I've been able to pass strings and booleans but am having trouble passing in arrays. Do you know if this is possible?
Thanks,
Brian
Hi Brian,
I never tried passing arrays, so I do not know whether that is possible. Sorry that I cannot help with that.
Hi Juan,
I was trying to implement the same concept into my shared library activities to handle repetition of code.
I am using Jenkins v2.105 and I see some problems when I shifted my stage definition into a shared-library call as below:
Before Update:
ln#01 pipeline {
ln#02 stages {
ln#03 stage('1') {
ln#04 println "I am in stage 1"
ln#05 }
ln#06
ln#07 stage('2') {
ln#08 println "I am in stage 2"
ln#09 }
ln#10 }
ln#11 }
After Update:
ln#01 pipeline {
ln#02 stages {
ln#03 stage('1') {
ln#04 println "I am in stage 1"
ln#05 }
ln#06
ln#07 dynamicStage{
ln#08 param = '2'
ln#09 }
ln#10 }
ln#11 }
vars/dynamicStage.groovy
ln#01 def call(body) {
ln#02 def config = [:]
ln#03 body.resolveStrategy = Closure.DELEGATE_FIRST
ln#04 body.delegate = config
ln#05 body()
ln#06
ln#07 stage('Dynamic Stage') {
ln#08 println "I am in stage ${config.param}"
ln#09 }
ln#01
ln#11 }
Expected Behaviour:
I am in stage 1
I am in stage 2
Execution Result:
org.codehaus.groovy.control.MultipleCompilationErrorsException: startup failed:
WorkflowScript: 07: Expected a stage @ line 07, column [ColumnNumber].
dynamicStage {
Is it something that the Jenkins v2.105 doesn't support this?
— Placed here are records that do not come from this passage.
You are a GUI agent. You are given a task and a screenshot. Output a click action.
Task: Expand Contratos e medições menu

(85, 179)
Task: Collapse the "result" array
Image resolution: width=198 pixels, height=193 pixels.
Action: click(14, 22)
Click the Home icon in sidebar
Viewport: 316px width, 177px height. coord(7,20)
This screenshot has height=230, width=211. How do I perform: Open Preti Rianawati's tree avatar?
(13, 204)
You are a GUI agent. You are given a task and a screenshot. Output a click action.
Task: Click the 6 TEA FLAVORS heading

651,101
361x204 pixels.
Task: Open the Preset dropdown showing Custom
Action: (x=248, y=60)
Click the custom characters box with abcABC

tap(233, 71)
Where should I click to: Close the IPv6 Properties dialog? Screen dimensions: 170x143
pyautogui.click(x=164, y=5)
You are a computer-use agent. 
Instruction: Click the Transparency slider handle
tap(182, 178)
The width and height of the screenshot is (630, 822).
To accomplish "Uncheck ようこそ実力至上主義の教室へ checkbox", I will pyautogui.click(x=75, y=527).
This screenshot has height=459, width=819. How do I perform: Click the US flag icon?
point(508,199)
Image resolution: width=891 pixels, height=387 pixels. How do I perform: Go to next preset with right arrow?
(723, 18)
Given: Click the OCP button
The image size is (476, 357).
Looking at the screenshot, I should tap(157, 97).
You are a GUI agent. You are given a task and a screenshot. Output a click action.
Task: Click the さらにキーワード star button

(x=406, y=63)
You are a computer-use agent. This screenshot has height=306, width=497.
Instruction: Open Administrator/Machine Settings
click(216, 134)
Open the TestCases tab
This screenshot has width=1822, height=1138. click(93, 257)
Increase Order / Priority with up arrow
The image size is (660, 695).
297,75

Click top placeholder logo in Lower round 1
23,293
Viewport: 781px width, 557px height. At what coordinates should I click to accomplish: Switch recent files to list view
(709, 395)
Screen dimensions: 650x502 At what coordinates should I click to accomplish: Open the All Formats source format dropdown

Any Luck on the shared library that you have implemented?
Hi Chris,
Where do you use "qools"? Inside the Jenkinsfile or in your library? Is it maybe the name of your library? If you could send me an example of the code where "qools" appears, I could help you more.
Did you also try the basic examples on this blog post?
Nice post!
There is a small error in the first example of pipeline.
Missing one " in:
Thanks ;)
Hi juan.I am new in declaritive and shared library.Can describe briefly shared library
Hi
im trying to run the sample from groovy sandbaox and got an error
java.lang.NoSuchMethodError: No such DSL method 'standardPipeline' found among steps
any idea here ?
Thanks
Hi David,
If you get this error, I would say that the library repo is working but it does not find the file
standardPipeline.groovy
. Can you re-check that your shared library is calledstandardPipeline.groovy
and it is insidevars
folder as in this example?I also updated the post because I noticed some formatting issues. You might also want to review the "Jenkins Configuration" section to ensure that is correct.